▸ What is needed:
Report every line of the records below that includes the string "target".

[[ Supplied records open ]]

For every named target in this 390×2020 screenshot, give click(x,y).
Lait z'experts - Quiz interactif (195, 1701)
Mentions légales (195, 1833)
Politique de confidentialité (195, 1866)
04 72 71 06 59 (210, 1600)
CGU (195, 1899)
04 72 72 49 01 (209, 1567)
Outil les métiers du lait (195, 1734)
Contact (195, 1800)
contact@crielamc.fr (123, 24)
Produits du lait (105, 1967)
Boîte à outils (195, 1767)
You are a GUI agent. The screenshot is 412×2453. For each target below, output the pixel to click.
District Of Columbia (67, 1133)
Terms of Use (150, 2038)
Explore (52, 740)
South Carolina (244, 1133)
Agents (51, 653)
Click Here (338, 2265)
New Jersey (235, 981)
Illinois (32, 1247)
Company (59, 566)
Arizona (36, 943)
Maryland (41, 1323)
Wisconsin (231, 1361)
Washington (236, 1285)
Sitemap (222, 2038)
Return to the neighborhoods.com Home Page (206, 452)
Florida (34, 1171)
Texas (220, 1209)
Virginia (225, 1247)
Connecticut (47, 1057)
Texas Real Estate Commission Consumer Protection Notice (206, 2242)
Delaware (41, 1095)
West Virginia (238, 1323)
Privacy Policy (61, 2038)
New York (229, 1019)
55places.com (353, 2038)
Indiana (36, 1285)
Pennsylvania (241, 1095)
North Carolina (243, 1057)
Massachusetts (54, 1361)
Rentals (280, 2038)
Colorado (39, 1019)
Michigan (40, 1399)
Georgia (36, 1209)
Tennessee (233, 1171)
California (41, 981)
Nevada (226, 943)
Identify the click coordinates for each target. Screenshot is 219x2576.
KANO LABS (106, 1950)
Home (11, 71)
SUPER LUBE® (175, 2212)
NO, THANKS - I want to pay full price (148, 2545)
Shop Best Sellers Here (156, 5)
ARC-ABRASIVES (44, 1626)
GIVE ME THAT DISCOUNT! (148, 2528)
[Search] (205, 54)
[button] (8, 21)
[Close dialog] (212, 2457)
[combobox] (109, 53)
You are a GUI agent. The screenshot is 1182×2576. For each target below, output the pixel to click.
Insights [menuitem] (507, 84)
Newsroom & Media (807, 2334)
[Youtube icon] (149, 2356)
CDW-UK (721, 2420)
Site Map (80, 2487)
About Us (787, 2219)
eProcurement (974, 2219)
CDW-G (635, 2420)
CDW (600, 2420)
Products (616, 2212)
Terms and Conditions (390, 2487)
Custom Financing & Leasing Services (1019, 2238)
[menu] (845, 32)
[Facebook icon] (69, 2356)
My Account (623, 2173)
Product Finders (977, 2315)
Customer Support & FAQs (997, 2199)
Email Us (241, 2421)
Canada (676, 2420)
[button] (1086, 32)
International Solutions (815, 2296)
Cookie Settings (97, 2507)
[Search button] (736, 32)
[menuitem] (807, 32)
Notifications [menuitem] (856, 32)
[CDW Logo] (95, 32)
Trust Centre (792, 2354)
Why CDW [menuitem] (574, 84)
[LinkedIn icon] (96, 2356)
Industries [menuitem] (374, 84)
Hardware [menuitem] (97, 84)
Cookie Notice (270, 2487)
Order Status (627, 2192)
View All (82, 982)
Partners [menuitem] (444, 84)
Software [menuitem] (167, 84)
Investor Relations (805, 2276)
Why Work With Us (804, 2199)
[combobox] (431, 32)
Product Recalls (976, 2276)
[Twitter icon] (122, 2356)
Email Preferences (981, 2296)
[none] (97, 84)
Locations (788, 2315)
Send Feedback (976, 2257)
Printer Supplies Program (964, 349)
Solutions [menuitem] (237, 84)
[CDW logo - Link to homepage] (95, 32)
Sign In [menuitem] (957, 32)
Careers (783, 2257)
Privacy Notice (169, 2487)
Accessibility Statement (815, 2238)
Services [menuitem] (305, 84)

[[ Supplied records closed ]]

▸ Answer section:
For every named target in this 390×2020 screenshot, give click(x,y).
You are a GUI agent. The screenshot is 412×2453. For each target below, output the pixel to click.
Identify the click coordinates for each target. Screenshot is 219x2576.
You are a GUI agent. The screenshot is 1182×2576. For each target below, output the pixel to click.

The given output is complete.